If I do PCA using eigen()/princomp() on the unrotated, unscaled, and
uncentered data, the first PC explains about 60% of the variation and
represents the difference in phase between the southern and northern
hemispheres. The second PC represents mean temperature and explains
about 35% of the variation.
If I use prcomp() on the unrotated, unscaled, and uncentered data,
the first PC represents mean temperature and explains >90% of the
variation, the second represents the seasonal phase difference and
explains less than 5% of the variation. This surprised me, as
intuitively I had expected the seasonal phase difference to fall out
first, as it did using eigen(). If anyone has an explanation for
this, I would love to hear it.
If I center the data, the two methods yield nearly identical results,
with the first PC capturing the seasonal phase difference and the
second the mean, explaining 60% and 30% of the variances
respectively. My intuition (which often is wrong...) says that this
is not the right way to do things in this case.

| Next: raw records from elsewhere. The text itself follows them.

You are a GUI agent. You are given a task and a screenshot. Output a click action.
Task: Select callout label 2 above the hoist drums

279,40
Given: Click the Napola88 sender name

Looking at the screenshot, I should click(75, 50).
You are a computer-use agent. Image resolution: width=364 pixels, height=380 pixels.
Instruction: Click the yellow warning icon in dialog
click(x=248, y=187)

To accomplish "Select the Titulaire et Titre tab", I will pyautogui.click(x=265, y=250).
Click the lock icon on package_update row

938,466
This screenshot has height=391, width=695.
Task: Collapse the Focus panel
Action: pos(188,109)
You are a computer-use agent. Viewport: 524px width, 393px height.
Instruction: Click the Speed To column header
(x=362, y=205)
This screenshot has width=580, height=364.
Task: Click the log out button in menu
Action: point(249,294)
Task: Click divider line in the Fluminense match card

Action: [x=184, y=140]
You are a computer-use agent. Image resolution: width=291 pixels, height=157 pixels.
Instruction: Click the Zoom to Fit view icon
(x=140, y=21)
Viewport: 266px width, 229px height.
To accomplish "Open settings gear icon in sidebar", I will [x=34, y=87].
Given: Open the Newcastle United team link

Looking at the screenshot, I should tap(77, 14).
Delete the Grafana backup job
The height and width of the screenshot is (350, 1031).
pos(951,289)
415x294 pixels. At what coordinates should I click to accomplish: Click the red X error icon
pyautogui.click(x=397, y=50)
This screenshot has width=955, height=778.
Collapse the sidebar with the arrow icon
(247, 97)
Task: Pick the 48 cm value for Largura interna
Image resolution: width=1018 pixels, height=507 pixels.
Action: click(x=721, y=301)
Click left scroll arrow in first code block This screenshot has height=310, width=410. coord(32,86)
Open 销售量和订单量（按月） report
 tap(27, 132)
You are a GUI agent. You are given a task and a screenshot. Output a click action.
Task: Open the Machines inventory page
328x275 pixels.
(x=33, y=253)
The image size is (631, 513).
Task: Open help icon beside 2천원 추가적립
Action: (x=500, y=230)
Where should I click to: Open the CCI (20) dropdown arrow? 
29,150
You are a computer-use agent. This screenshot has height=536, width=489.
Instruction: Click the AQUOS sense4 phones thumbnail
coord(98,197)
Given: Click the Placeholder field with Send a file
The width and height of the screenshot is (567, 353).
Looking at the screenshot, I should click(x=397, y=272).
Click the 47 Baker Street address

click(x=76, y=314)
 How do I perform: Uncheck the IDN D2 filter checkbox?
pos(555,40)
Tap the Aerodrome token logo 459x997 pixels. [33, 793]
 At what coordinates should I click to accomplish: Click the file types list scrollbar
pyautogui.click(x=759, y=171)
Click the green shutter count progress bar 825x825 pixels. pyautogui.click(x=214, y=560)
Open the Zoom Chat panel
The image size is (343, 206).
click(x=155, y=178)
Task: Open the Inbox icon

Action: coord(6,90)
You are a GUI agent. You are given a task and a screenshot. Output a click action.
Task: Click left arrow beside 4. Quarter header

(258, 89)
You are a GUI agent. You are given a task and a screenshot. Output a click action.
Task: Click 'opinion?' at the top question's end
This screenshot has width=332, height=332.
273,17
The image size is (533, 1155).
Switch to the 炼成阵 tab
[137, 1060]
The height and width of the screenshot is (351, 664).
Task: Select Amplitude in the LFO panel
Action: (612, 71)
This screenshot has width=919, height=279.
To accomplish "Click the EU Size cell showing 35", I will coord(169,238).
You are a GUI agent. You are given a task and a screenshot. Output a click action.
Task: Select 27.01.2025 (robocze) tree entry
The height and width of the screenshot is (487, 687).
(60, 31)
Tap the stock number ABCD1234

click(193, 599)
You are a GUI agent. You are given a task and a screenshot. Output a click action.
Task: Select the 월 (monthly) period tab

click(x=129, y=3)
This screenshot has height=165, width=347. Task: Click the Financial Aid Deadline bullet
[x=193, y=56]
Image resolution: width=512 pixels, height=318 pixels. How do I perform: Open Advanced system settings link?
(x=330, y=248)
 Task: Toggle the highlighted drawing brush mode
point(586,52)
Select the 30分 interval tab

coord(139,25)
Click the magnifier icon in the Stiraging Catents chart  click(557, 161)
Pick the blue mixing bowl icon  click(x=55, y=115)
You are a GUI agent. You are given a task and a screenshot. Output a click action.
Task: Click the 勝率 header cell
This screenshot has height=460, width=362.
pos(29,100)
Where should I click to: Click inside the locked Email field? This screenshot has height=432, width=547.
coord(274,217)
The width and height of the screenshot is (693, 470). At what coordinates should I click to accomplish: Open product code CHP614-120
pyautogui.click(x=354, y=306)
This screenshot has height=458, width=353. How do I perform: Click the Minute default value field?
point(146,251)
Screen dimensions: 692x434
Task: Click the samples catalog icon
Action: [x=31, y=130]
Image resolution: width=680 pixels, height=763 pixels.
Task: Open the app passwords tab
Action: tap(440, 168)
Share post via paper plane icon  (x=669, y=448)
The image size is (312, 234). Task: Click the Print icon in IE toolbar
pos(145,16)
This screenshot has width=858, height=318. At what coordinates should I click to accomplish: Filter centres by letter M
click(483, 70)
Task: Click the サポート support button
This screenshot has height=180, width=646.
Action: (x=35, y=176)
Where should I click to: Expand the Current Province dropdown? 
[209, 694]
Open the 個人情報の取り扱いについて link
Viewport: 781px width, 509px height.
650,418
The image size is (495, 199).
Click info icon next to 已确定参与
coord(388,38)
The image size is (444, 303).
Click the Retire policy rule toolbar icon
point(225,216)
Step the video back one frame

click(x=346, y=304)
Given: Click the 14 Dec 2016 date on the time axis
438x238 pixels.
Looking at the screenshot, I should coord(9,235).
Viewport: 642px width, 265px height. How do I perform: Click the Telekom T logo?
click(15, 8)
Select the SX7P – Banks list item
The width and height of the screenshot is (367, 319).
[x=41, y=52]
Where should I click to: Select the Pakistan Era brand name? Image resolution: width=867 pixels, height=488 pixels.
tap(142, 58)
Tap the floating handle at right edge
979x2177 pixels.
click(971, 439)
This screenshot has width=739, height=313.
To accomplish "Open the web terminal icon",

I love the result from prcomp() using the uncentered, unscaled data,
but the loadings are so different from the eigenvectors. I am
suspicious that something funky is going on here. Does not centering
the data cause a problem with the math? I would appreciate any comments.
If I rotate the southern hemisphere data six months out of phase,
then the first PC by either method represents mean temperature and
the second captures the seasonal difference but again separates the
northern and southern hemispheres. The variance explained by the
first PC is about 75% using eigen() and 97% using prcomp(). On one
hand, this seems like a sensible approach, however it is pretty
manipulative of the data. March in Santiago probably is NOT the same
as September in San Francisco, as is reflected in the second PC. But
again the two methods yield very different amounts of variance
explained. Why?
Any thoughts would be very much appreciated!
cheers, George
..................................................................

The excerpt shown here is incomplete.